The library known as "libcircle" is used to manage the movement of work items between internal queues across all nodes. It will handle balancing the number of work items in the internal queues across all processes (MPI ranks).

Libcircle is also used to determine when the internal queues on all nodes are empty so the program knows when to exit.

The API to libcircle requires two function callbacks to be defined. Once these two functions are defined, libcircle is told to begin computation.

The first function callback that libcircle requires is the "create" function. This function creates a seed item that will be placed on the internal queue.

For dcp, this seed item is the root of the directory tree which will be recursively copied. The seed item is placed on the queue through a "handle" which is passed in by libcircle to the callback defined by dcp. The handle defines two helper functions to modify the queue (enqueue and dequeue).

The second function, which has the same signature as the create callback (the handle is passed to it as well), is called the "process" callback. In dcp, the process callback works by using the handle to dequeue a work item. Then, the work item is decoded to determine what type of action (also known as a "stage") is performed.

For example, if the command line argument specified was a directory, and the argument was a directory, the work item which is dequeued will contain a work item which holds the path to this directory (enqueued by the create function). The job of the process callback in this case is to queue the child paths of the specified directory and return.

Libcircle will call the process callback in a loop on every node until the global queue (the collection of internal queues) is completely empty.

There are four basic actions that may be performed when the process callback is called by libcircle. The action that is performed is based on the "stage" value that is encoded in the work operation.

The stages that a copy operation will follow is the following:

    treewalk -> copy -> compare -> cleanup

A copy operation will start by enqueueing the command line arguments into a work operation (struct DCOPY_operation_t) using the create callback. Then, libcircle will handle calling the process callback once the queue is non-empty.
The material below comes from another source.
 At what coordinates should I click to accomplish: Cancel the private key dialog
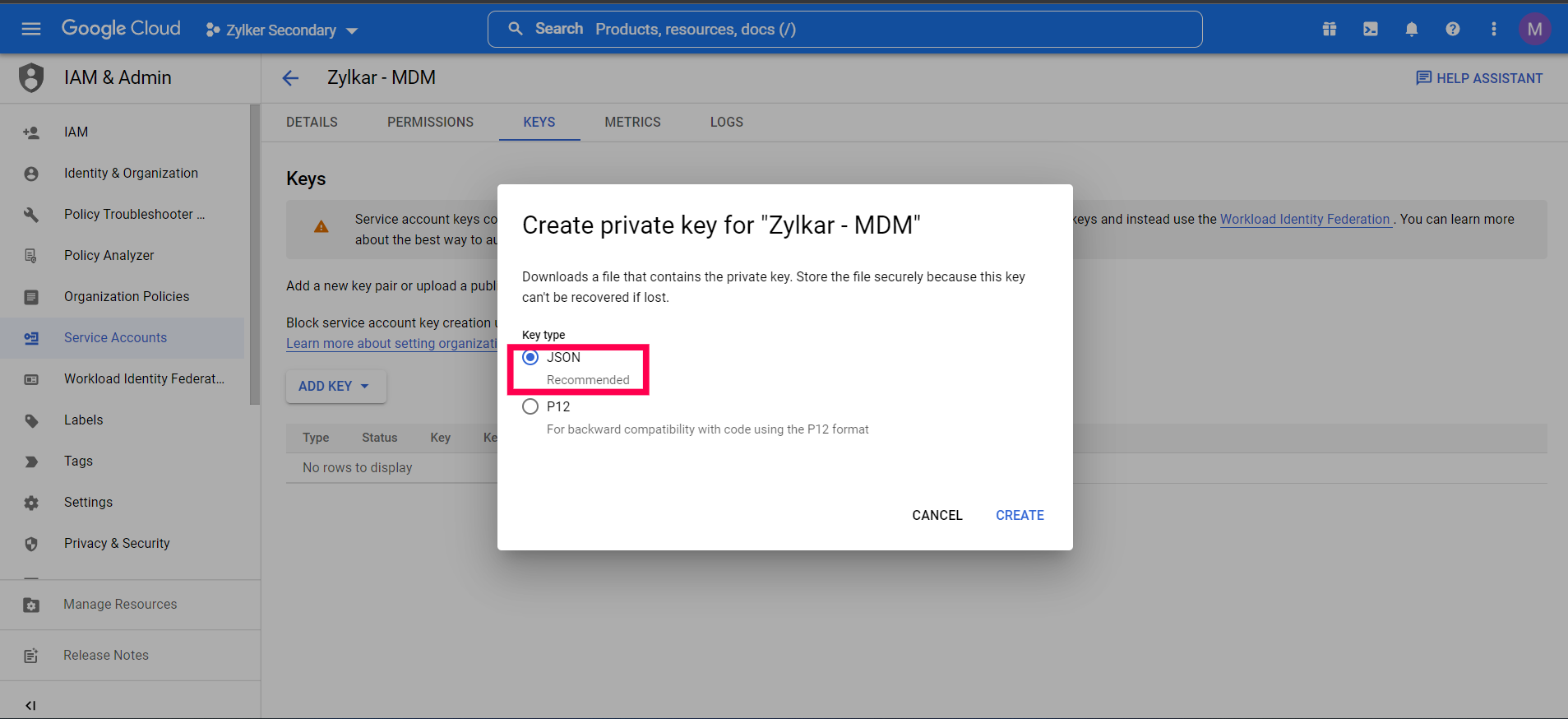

The process callback will then perform the "treewalk" stage which will create additional work operations. It will enqueue child objects in the case where the work operation is a directory. In the case of a file in the work operation, it will chunk up the file and create work operations (with a copy stage directive) for each chunk of the file.

The copy operation works with the same basic concepts. It will dequeue operations which have a copy stage flag specified in the work operation struct. The copy operation will seek the filesystem and perform the actual copy. Once the chunk is copied, a new work operation is created which is then enqueued so the compare operation can work on the chunk.

The compare operation is very similiar to the copy operation, however it simply compares the chunk written to disk with the contents of the original file.

During the treewalk stage, the first chunk of each file encountered also has a work operation for the cleanup stage placed on the queue. Only the first chunk of the file has a cleanup stage work operation encoded because the cleanup stage is only for operations which should be performed once on each file (such as metadata operations and truncation).

Once the files have passed the cleanup and compare stages without being reenqueued, the global queue will empty out and libcircle will recognize this and terminate.

A Note on Fault Tolerance

Due to the completely asynchronous nature of ring termination, liveness in the event of node failure is impossible (FLP impossibility, see Fisher et al.). If you intend to introduce fault tolerance to dcp, it can only be accomplished by replacing the ring termination with a partially asynchronous termination process before replication of stage messages is attempted. Since a partially asynchronous algorithm will incur a high message cost, I (jonb) recommend using a pipelined Paxos, such as Ring Paxos, to increase throughput at the cost of latency.